Records
'''
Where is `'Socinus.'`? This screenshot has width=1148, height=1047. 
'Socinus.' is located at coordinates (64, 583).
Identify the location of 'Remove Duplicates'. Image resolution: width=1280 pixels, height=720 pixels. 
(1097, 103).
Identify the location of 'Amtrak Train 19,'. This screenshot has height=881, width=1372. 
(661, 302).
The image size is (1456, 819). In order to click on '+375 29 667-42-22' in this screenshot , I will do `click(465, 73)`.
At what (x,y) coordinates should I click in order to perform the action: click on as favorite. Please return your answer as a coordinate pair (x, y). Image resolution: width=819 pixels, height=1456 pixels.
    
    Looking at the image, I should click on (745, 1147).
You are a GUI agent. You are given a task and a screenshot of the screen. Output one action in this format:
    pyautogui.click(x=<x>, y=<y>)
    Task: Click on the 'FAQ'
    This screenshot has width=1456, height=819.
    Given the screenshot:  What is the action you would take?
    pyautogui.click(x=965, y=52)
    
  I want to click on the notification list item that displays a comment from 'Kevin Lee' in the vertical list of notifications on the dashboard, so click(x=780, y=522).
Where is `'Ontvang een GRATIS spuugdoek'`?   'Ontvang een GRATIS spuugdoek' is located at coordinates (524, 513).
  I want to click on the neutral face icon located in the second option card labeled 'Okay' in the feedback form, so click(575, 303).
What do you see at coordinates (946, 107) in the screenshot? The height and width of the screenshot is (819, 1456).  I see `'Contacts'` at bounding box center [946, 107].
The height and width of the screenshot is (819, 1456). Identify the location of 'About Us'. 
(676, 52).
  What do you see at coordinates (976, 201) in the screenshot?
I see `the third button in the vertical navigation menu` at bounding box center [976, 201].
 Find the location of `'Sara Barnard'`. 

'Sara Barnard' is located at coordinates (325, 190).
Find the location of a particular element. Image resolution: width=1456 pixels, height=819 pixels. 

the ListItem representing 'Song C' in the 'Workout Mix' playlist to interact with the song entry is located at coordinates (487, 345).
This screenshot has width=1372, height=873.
'''
Reproduce all of the data above verbatim, line for line.

▶ [Response below]
Where is `'Socinus.'`? This screenshot has width=1148, height=1047. 
'Socinus.' is located at coordinates (64, 583).
Identify the location of 'Remove Duplicates'. Image resolution: width=1280 pixels, height=720 pixels. 
(1097, 103).
Identify the location of 'Amtrak Train 19,'. This screenshot has height=881, width=1372. 
(661, 302).
The image size is (1456, 819). In order to click on '+375 29 667-42-22' in this screenshot , I will do `click(465, 73)`.
At what (x,y) coordinates should I click in order to perform the action: click on as favorite. Please return your answer as a coordinate pair (x, y). Image resolution: width=819 pixels, height=1456 pixels.
    
    Looking at the image, I should click on (745, 1147).
You are a GUI agent. You are given a task and a screenshot of the screen. Output one action in this format:
    pyautogui.click(x=<x>, y=<y>)
    Task: Click on the 'FAQ'
    This screenshot has width=1456, height=819.
    Given the screenshot:  What is the action you would take?
    pyautogui.click(x=965, y=52)
    
  I want to click on the notification list item that displays a comment from 'Kevin Lee' in the vertical list of notifications on the dashboard, so click(x=780, y=522).
Where is `'Ontvang een GRATIS spuugdoek'`?   'Ontvang een GRATIS spuugdoek' is located at coordinates (524, 513).
  I want to click on the neutral face icon located in the second option card labeled 'Okay' in the feedback form, so click(575, 303).
What do you see at coordinates (946, 107) in the screenshot? The height and width of the screenshot is (819, 1456).  I see `'Contacts'` at bounding box center [946, 107].
The height and width of the screenshot is (819, 1456). Identify the location of 'About Us'. 
(676, 52).
  What do you see at coordinates (976, 201) in the screenshot?
I see `the third button in the vertical navigation menu` at bounding box center [976, 201].
 Find the location of `'Sara Barnard'`. 

'Sara Barnard' is located at coordinates (325, 190).
Find the location of a particular element. Image resolution: width=1456 pixels, height=819 pixels. 

the ListItem representing 'Song C' in the 'Workout Mix' playlist to interact with the song entry is located at coordinates (487, 345).
This screenshot has width=1372, height=873.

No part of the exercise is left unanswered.